Stated goal 1 —
Reproduce the entire review of The Silence of Snow word for word.

Text block —
>> begin

The Silence of Snow: the Life of Patrick Hamilton

Mark Farrelly
The Jack Studio Theatre

Mark Farrelly as Patrick Hamilton in The Silence of Snow: The Life of Patrick Hamilton
Mark Farrelly as Patrick Hamilton in The Silence of Snow: The Life of Patrick Hamilton

Mark Farrelly returns to the Jack Studio Theatre with his 2014 solo show, The Silence of Snow: the life of Patrick Hamilton in the week that sees the anniversary of Hamilton's birth.

Unless you have a head for writers' names, Patrick Hamilton may not be one that means much to you, although you will certainly know of his work.

His thrillers Rope and Gaslight continue to be produced and The Slaves of Solitude, The Governess and Hangover Square have all been on the stage in adaptation in the last decade or so.

The film adaptations of his plays and novels, although rarely adhering closely to the originals, have been associated with cinema's big names: Alfred Hitchcock directed James Stewart in Rope, George Cukor directed Ingrid Bergman and Charles Boyer in Gaslight, to name but two.

In The Silence of Snow, Farrelly provides a thoughtful depiction of Hamilton, who must have been hell to live with.

>> end

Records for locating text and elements
>> begin

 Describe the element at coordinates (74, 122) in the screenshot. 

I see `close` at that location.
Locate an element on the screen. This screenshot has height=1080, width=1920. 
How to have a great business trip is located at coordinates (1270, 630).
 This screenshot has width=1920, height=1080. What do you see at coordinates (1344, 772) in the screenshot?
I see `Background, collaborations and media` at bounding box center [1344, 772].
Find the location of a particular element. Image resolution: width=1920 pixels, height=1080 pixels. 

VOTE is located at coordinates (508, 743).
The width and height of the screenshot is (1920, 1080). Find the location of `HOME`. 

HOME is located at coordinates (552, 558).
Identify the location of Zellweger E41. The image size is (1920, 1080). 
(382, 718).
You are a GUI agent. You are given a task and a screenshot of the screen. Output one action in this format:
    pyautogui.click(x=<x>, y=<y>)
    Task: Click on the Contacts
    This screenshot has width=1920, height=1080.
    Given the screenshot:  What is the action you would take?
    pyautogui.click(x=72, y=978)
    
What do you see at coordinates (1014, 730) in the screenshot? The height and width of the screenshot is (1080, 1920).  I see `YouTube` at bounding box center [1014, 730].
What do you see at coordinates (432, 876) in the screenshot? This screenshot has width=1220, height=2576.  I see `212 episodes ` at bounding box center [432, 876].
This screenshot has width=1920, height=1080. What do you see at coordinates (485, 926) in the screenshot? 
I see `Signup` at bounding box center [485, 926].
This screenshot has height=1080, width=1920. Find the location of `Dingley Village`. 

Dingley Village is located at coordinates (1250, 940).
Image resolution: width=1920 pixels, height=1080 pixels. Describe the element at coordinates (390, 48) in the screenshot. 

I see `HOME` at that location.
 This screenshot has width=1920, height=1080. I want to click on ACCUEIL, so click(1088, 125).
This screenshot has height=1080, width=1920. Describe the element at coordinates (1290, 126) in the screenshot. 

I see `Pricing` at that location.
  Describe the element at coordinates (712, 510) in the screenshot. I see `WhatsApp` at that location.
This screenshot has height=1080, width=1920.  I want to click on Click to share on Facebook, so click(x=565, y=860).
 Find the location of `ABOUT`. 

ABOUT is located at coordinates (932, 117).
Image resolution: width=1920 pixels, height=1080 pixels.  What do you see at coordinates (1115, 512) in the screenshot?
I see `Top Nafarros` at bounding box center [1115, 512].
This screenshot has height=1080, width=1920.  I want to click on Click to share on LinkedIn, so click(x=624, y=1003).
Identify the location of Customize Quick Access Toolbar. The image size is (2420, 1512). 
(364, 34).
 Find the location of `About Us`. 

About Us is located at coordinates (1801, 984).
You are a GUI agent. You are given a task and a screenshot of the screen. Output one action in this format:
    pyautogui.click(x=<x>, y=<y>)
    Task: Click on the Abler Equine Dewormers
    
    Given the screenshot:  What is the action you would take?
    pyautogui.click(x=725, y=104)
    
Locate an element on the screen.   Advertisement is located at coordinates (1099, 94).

>> end

Stated goal 2 —
Repeat the records from their first line through the line that contains "center [1344, 772].", replacing "Describe" with "Identify" and leaving everything else unchanged.

Task solution 1 —
The Silence of Snow: the Life of Patrick Hamilton

Mark Farrelly
The Jack Studio Theatre

Mark Farrelly as Patrick Hamilton in The Silence of Snow: The Life of Patrick Hamilton
Mark Farrelly as Patrick Hamilton in The Silence of Snow: The Life of Patrick Hamilton

Mark Farrelly returns to the Jack Studio Theatre with his 2014 solo show, The Silence of Snow: the life of Patrick Hamilton in the week that sees the anniversary of Hamilton's birth.

Unless you have a head for writers' names, Patrick Hamilton may not be one that means much to you, although you will certainly know of his work.

His thrillers Rope and Gaslight continue to be produced and The Slaves of Solitude, The Governess and Hangover Square have all been on the stage in adaptation in the last decade or so.

The film adaptations of his plays and novels, although rarely adhering closely to the originals, have been associated with cinema's big names: Alfred Hitchcock directed James Stewart in Rope, George Cukor directed Ingrid Bergman and Charles Boyer in Gaslight, to name but two.

In The Silence of Snow, Farrelly provides a thoughtful depiction of Hamilton, who must have been hell to live with.

Task solution 2 —
 Identify the element at coordinates (74, 122) in the screenshot. 

I see `close` at that location.
Locate an element on the screen. This screenshot has height=1080, width=1920. 
How to have a great business trip is located at coordinates (1270, 630).
 This screenshot has width=1920, height=1080. What do you see at coordinates (1344, 772) in the screenshot?
I see `Background, collaborations and media` at bounding box center [1344, 772].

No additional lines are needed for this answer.